Predicting the long-term effects of computers is both difficult and easy: we won’t get it right, but we won’t see ourselves proven wrong. Rather than try, we present some alternatives allowing readers to make their own predictions.
- Computers play an increasing role in enabling and mediating communication between people. They have great potential for improving communication, but there is a real risk they will simply overload us, keeping us from really communicating. We already receive far more information than we can process. A lot of it is noise. Will computers help us to communicate or will they interfere?
- Computers play an ever increasing role in our efforts to educate our young. Computers can help with certain kinds of learning, but it takes time to learn the arcane set of conventions that govern their use. Even worse, many children become so immersed in the cartoon world created by computers that they accept it as real, losing interest in other things. Will computers really improve our education, or will children be consumed by them?

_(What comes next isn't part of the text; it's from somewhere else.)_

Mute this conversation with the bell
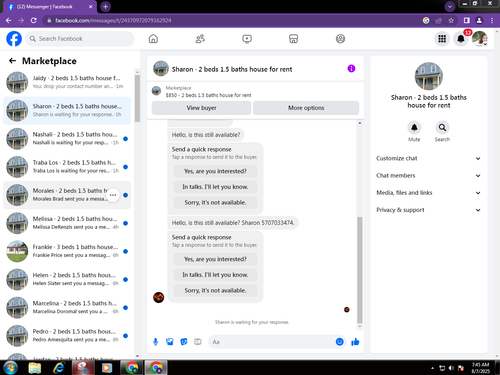Viewport: 500px width, 375px height. [x=414, y=127]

- Computers play an ever increasing role in our war-fighting. Most modern weapons systems depend on computers. Computers also play a central role in military planning and exercises. Perhaps computers will eventually do the fighting and protect human beings. We might even hope that wars would be fought with simulators, not weapons. On the other hand, computers in weapon systems might simply make us more efficient at killing each other and impoverishing ourselves. Will computers result in more slaughter or a safer world?
- Information processing can help to create and preserve a healthy environment. Computers can help to reduce the energy and resources we expend on such things as transportation and manufacturing. However, they also use energy and their production and disposal create pollution. They seem to inspire increased consumption, creating what some ancient Chinese philosophers called "artificial desires." Will computers eventually improve our environment or make it less healthy?

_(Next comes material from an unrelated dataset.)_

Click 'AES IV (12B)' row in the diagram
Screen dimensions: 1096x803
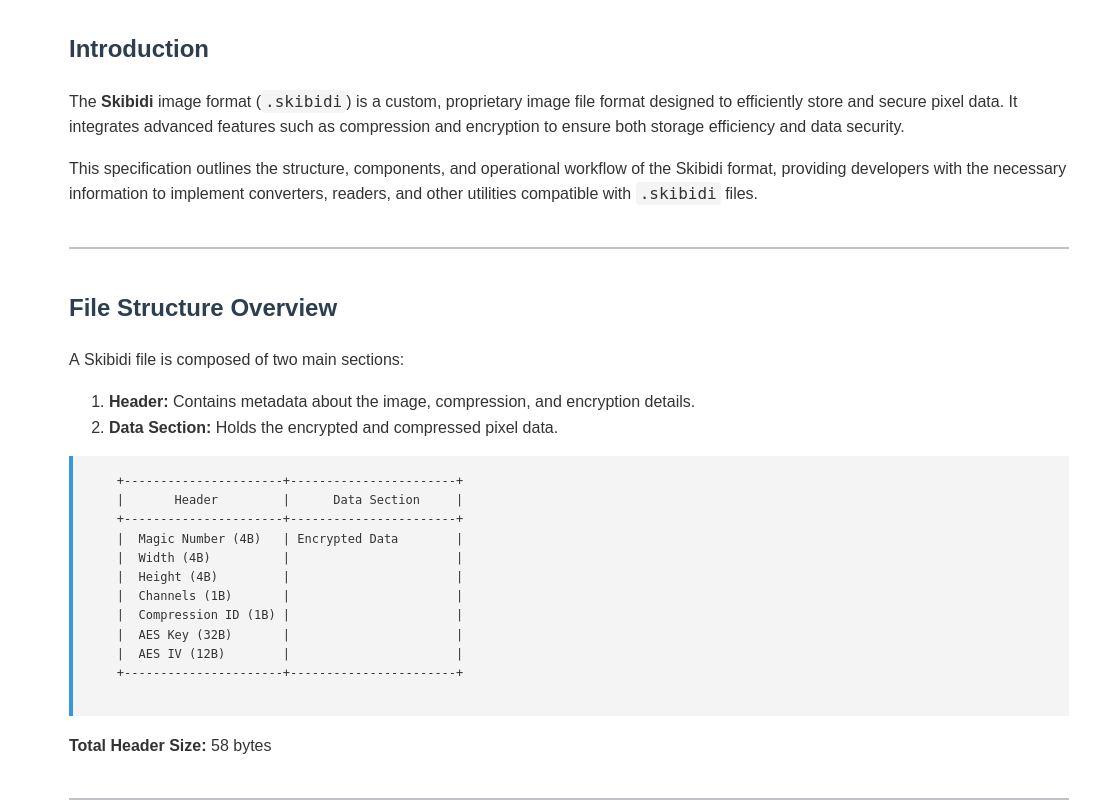pyautogui.click(x=181, y=654)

- By providing us with computational power and good information, computers have the potential to help us think more effectively. On the other hand, bad information can mislead us, irrelevant information can distract us, and intellectual crutches can cripple our reasoning ability. We may find it easier to surf the Web than to think. Will computers ultimately enhance or reduce our ability to make good decisions?
- Throughout history, we have tried to eliminate artificial and unneeded distinctions among people. We have begun to learn that we all have much in common—men and women, black and white, Russians and Americans, Serbs and Croats. Computers have the power to make borders irrelevant, hide surface differences, and help us to overcome long-standing prejudices. However, they also encourage the creation of isolated, antisocial, groups that may, for example, spread hatred over networks. Will computers ultimately improve our understanding of other people or lead to more misunderstanding and hatred?
- Computers can help us grow more food, build more houses, invent better medicines, and satisfy other basic human needs. They can also distract us from our real needs and make us hunger for more computers and more technology, which we then produce at the expense of more essential commodities. Will computers ultimately enrich us or leave us poorer?
- Computers can be used in potentially dangerous systems to make them safer. They can monitor motorists, nuclear plants, and aircraft. They can control medical devices and machinery. Because they don’t fatigue and are usually vigilant, they can make our world safer. On the other hand, the software that controls these systems is notoriously untrustworthy. Bugs are not the exception; they are the norm. Will computers ultimately make us safer or increase our level of risk?
- Most of us are so busy advancing and applying technology that we don’t look either back or forward. We should look back to recognize what we have learned about computer-related risks. We must look forward to anticipate the future effects of our efforts, including unanticipated combinations of apparently harmless phenomena. Evidence over the past decade of "Inside Risks" and other sources suggests that we are not responding adequately to that challenge. Humans have repeatedly demonstrated our predilection for short-term optimization without regard for long-term costs. We must strive to make sure we maximize the benefits and minimize the harm. Among other things, we must build stronger and more robust computer systems while remaining acutely aware of the risks associated with their use.